What is freemium?
Freemium is a blend of two main words: ‘free’ and ‘premium’. It is a business pricing system of a product when it is offered for free at first to attract users to use the product and later on offer for a premium service for an extra price and you’ll get an advanced, enhanced, or remodeled version of that same product. The concept of freemium as a business strategy, however, is not just adapted to the gaming industries but also most software companies.
Imagine playing a video game, in a world-class arcade or your home, and you get to the last stage, the part where you have to fight with a boss. It’s like anything you haven’t seen before, there are better weapons upgrades, new environments, and insane challenges. Then, you get a pop-up on your screen that you could go no further with the game unless you purchase the entire version of the game. That’s freemium strategy in play.
How freemium works
This business strategy idea works great with products that have a large economic value of purely entertainment contents with a pattern of structured or tiered nature, where the final tier is monetized. If you are a web app developer, you could release your app for download at no extra cost. The initial version would have fewer enhanced features or attributes.
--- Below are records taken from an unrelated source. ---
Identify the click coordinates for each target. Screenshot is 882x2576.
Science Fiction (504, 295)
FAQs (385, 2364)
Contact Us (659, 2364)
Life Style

Upon continuous usage, the utility would compel your end-users to go for more to achieve satisfaction. It is at this point you place a price to upgrade to the premium version.
Contents that use freemium often use a ‘price tag’ or premium on the enhanced or upgraded version to cover the entire cost of production. Such products could be paid for as the time of usage continues. Most free-to-play games recover their net price when they offer virtual items that are impossible or too slow to purchase with in-game currency but can be instantly bought with real-world money.
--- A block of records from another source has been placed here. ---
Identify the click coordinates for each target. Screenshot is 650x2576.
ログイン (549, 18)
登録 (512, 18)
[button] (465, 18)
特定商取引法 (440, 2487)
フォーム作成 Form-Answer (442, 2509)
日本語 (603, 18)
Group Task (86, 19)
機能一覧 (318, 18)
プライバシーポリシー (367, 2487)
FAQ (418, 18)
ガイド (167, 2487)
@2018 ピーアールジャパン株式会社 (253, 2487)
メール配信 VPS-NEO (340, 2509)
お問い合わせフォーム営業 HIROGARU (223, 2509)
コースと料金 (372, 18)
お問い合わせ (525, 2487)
Freemium ideas have long been adopted and have been useful in various outlets or business franchises whose products require mass production and a slightly stable price index. They are especially great when complementarity is used with other similar products. In our world today, examples of products with freemium includes;
- Anti-virus software uses the free trial ethics as a rule and the updated, upgraded versions are only sold.
- Gaming software like Nintendo and other free-to-play games uses the demo mode to enfranchise their wares and bolster their unit packages by their quality. Thus consumers or incurable gamers would be forced to run after the real encoded packages.
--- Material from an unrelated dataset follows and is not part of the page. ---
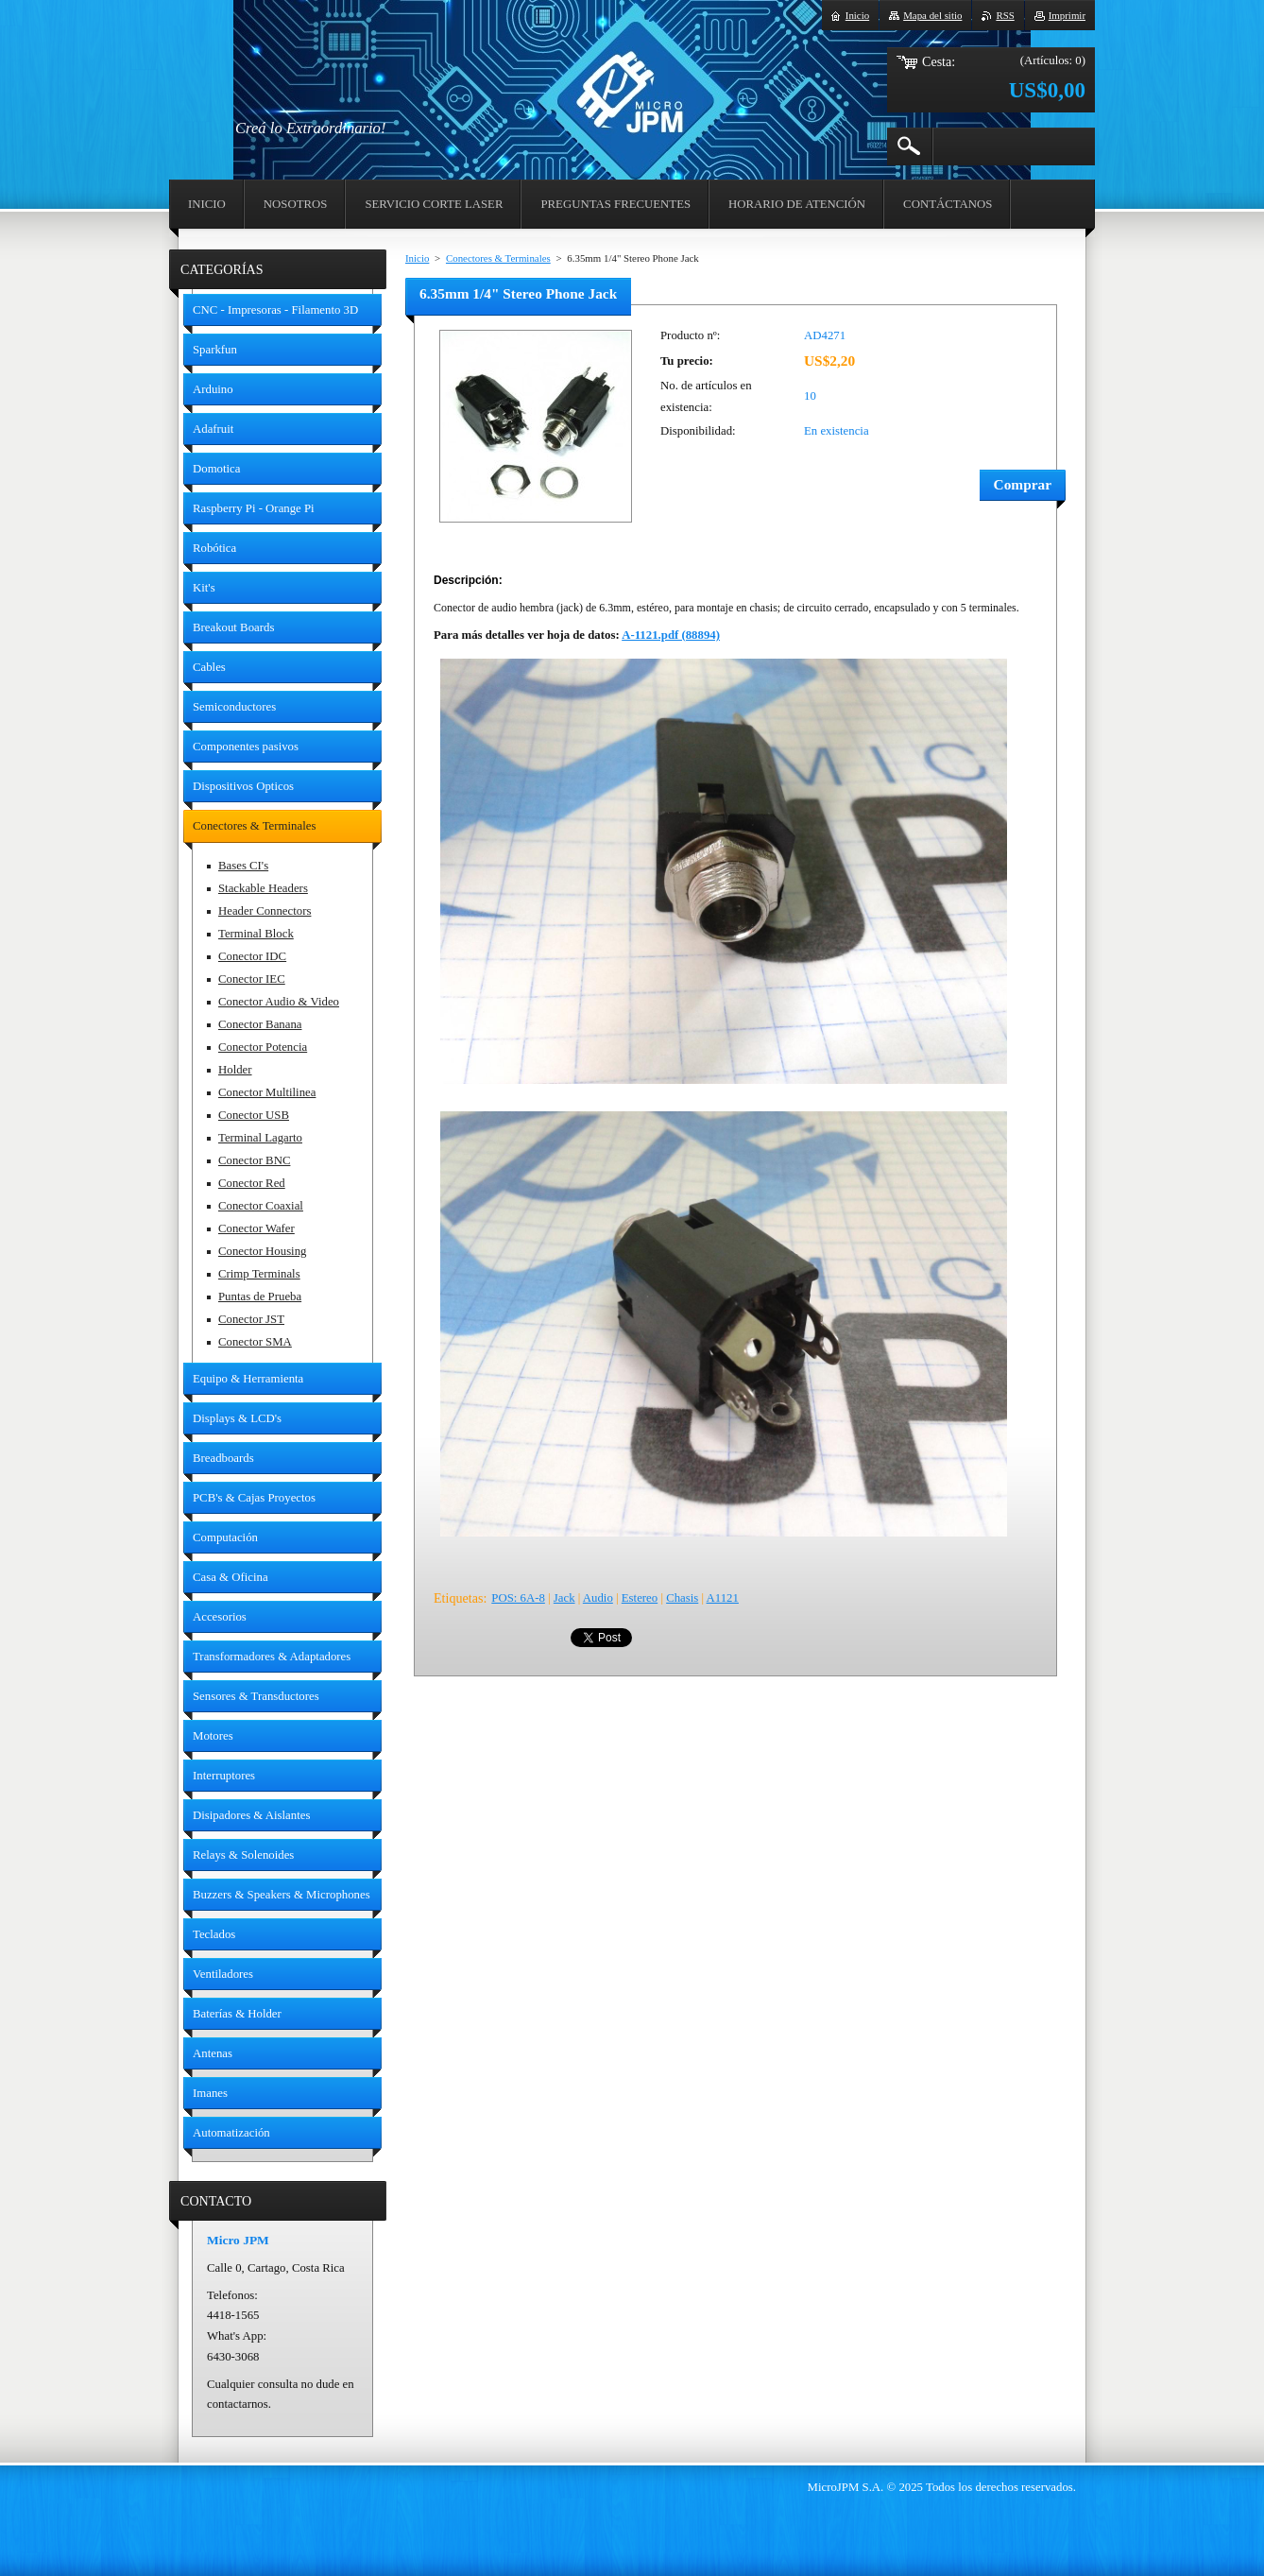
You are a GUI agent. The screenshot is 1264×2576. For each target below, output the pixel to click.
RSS (1005, 15)
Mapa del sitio (932, 15)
- Some Microsoftian packages (Microsoft imagine) use this business model.
- Several open-source operating systems like Linux place a premium, however low, on the licensed content with modified features to discourage unscrupulous vandals who go about with the cracked, unlicensed version.
Significance of Freemium
In other business industries, entrepreneurs use freemium models to overcome the loss or merely to cushion the effect of loss by producing massively especially similar batches of the products.
They use it also to reduce the ‘copy-cat phenomenon’, mitigate the piracy index, save the best for the serious users, thereby making some profits to constantly maintain their product/service.
Adopting this freemium model is so popular these days and is a fail-proof marketing strategy to sweep the market as a newbie in the market.